Mirae Asset Mutual Fund on Monday (May 6) launched Nifty Mid Small-cap 400 Momentum Quality 100 exchange traded fund (ETF). This is India’s first mutual fund scheme on Mid and Small-cap segment where the underlying portfolio will consist of 50 Mid-cap and 50 Small-cap stocks, the mutual fund house said.
The new fund offer (NFO) of the scheme is available till May 17, 2024.
About the Fund
This is an open-ended scheme replicating/tracking Nifty MidSmallcap400 Momentum Quality 100 Total Return Index that aims to capture wealth magnifiers and preservers using momentum and quality metrics which might have the potential of creating alpha in the long run.
The index seeks to unlock opportunities present in both Midcap and Smallcap segment by having an equal number of stocks from both segments in a 100 stock portfolio at the time of rebalancing, Mirae Asset Mutual Fund said.
This fund will allow investors to allocate 50-50 in Mid-cap and Small-cap segments.
This scheme will be managed by Ekta Gala and Vishal Singh.
The minimum initial investment during NFO will be ₹5,000 with subsequent investments being multiples of ₹1.
Investment Considerations
According to the mutual fund house, investors may gain as the portfolio seeks potential growth with exposure of Small-cap segment with risk mitigation due to the presence of mid-cap stocks.
Siddharth Srivastava, Head-ETF Product, and the Fund Manager, highlighted the fund’s aim to target highly profitable companies with low leverage and stable earnings growth, which have historically shown higher risk-adjusted returns over the last 6-month and 1-year periods.
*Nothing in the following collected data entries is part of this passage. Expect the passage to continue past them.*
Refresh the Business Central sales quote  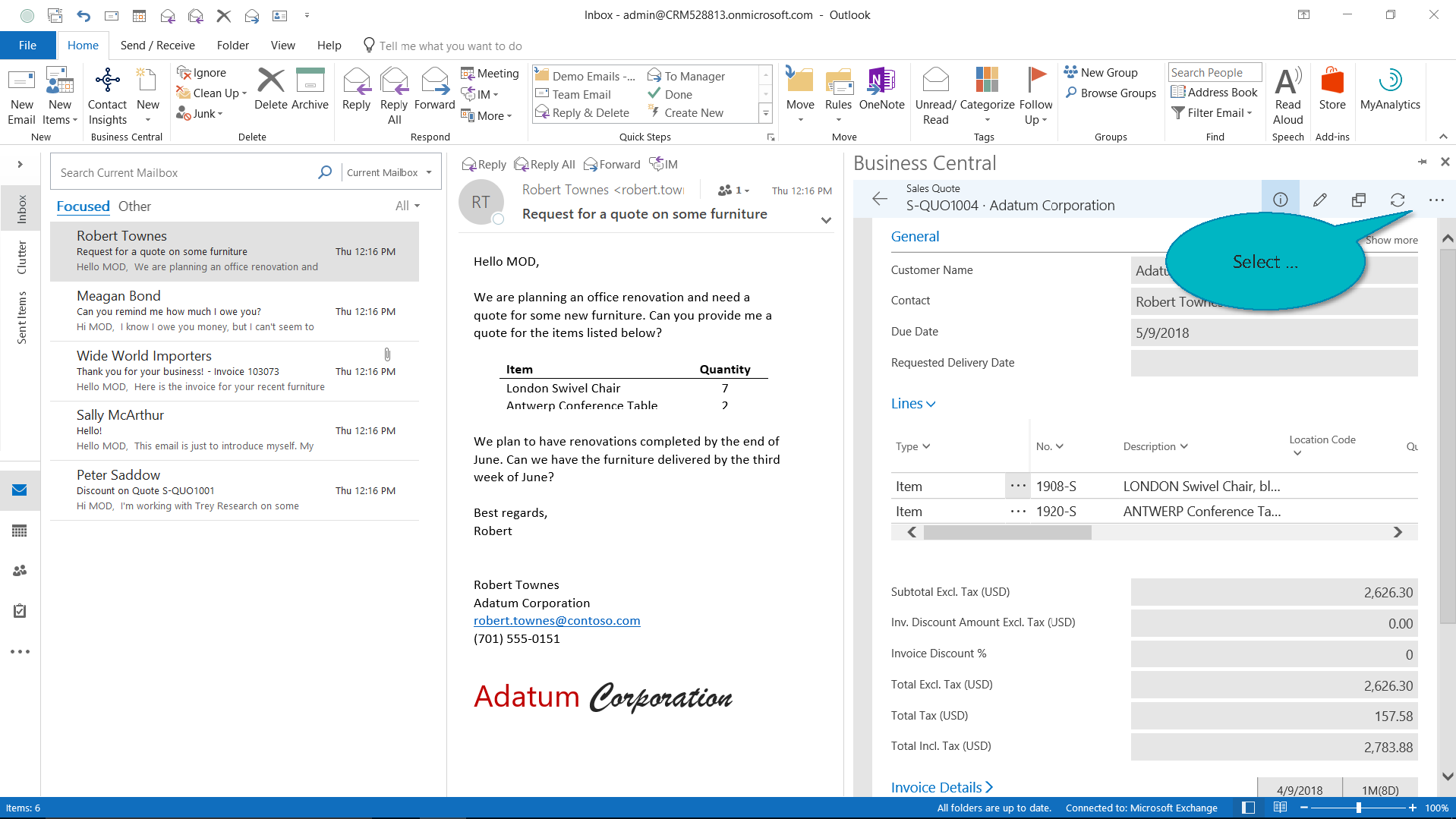[1397, 200]
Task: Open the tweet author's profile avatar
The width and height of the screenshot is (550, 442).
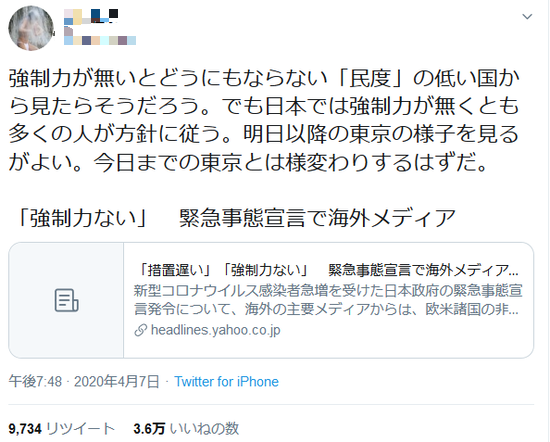Action: click(x=31, y=28)
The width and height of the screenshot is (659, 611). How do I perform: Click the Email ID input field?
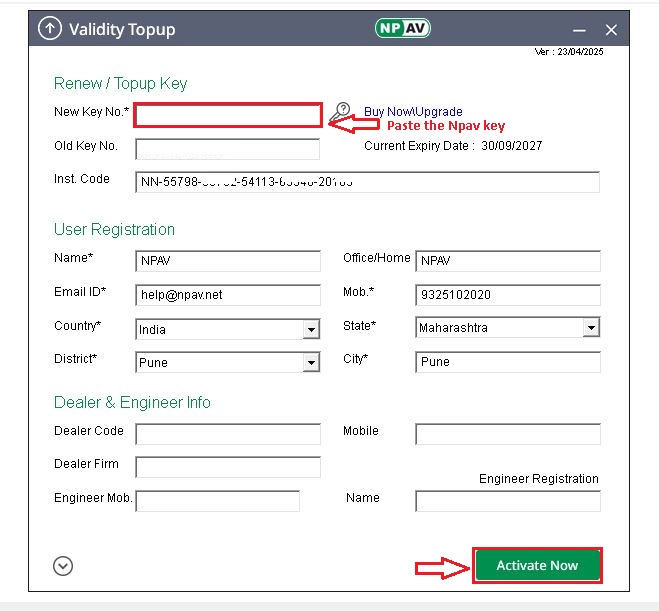[227, 295]
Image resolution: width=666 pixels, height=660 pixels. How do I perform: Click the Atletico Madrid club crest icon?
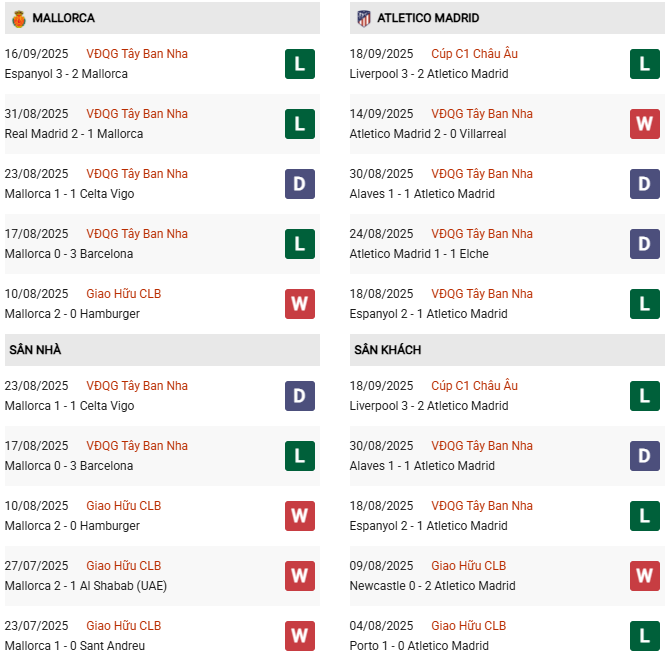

By investing in these funds, he emphasised, investors will gain exposure to both mid and small-cap companies, albeit with a risk profile more aligned with the mid-cap segment.
Srivastava suggested that given current market valuations, investors may consider investing in the ETF in a lump sum with a long-term investment horizon.
However, as with any investment decision, investors should assess their risk tolerance and investment objectives before investing.